- **Assigned task**:
Your reply should consist solely of the lines from the one containing "Task: Click the 注册 register link" through the end of the data, restated word for word.

::::

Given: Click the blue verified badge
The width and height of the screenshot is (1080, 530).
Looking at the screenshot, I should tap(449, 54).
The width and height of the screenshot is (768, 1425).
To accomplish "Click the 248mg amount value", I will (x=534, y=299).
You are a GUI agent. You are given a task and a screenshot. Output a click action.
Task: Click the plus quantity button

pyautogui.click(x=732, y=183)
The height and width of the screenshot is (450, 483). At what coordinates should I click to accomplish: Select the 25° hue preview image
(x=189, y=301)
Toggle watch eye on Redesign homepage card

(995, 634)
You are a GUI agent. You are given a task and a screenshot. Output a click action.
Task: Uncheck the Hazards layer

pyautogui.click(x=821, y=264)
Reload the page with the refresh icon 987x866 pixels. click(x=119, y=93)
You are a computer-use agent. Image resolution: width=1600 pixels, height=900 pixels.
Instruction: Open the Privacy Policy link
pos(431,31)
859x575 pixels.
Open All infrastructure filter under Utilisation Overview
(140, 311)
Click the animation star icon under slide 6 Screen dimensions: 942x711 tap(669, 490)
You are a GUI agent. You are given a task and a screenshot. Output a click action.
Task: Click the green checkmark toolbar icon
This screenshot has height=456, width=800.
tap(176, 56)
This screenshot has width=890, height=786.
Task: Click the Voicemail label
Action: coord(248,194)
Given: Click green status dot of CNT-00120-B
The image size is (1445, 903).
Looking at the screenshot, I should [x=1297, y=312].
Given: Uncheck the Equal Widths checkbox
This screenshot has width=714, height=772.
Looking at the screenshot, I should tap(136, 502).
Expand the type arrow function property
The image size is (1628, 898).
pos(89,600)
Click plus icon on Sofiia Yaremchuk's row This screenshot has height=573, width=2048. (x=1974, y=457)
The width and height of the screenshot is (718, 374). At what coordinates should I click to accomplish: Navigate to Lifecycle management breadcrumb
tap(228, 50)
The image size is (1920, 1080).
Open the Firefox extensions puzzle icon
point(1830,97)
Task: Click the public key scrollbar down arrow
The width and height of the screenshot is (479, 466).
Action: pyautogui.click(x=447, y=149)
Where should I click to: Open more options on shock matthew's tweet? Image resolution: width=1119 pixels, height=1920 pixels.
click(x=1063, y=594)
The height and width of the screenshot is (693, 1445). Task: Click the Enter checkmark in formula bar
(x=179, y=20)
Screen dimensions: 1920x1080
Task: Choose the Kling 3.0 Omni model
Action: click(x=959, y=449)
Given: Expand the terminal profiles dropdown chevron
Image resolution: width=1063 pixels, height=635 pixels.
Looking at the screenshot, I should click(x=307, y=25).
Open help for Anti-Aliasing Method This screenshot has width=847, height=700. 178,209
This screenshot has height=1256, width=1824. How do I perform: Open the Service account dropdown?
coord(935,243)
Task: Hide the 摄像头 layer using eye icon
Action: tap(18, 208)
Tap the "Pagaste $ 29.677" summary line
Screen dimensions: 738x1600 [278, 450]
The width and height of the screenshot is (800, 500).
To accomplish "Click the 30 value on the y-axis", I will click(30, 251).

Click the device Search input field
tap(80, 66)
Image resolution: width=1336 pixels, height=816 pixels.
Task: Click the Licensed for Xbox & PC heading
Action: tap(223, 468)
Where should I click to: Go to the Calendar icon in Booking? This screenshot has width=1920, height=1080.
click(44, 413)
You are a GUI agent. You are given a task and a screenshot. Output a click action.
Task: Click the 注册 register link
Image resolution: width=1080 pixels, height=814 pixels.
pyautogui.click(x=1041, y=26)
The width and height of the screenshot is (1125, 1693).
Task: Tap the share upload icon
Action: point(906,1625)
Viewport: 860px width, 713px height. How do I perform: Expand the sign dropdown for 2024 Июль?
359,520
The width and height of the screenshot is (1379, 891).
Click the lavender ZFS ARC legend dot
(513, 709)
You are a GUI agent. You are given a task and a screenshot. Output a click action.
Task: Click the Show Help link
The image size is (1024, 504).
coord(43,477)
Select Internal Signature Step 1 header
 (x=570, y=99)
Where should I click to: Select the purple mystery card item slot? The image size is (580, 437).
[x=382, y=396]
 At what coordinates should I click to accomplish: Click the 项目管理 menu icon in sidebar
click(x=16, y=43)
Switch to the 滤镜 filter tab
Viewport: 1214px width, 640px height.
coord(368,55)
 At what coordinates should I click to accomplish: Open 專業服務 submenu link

::::

- **Solution below**:
Task: Click the 注册 register link
Image resolution: width=1080 pixels, height=814 pixels.
pyautogui.click(x=1041, y=26)
The width and height of the screenshot is (1125, 1693).
Task: Tap the share upload icon
Action: point(906,1625)
Viewport: 860px width, 713px height. How do I perform: Expand the sign dropdown for 2024 Июль?
359,520
The width and height of the screenshot is (1379, 891).
Click the lavender ZFS ARC legend dot
(513, 709)
You are a GUI agent. You are given a task and a screenshot. Output a click action.
Task: Click the Show Help link
The image size is (1024, 504).
coord(43,477)
Select Internal Signature Step 1 header
 (x=570, y=99)
Where should I click to: Select the purple mystery card item slot? The image size is (580, 437).
[x=382, y=396]
 At what coordinates should I click to accomplish: Click the 项目管理 menu icon in sidebar
click(x=16, y=43)
Switch to the 滤镜 filter tab
Viewport: 1214px width, 640px height.
coord(368,55)
 At what coordinates should I click to accomplish: Open 專業服務 submenu link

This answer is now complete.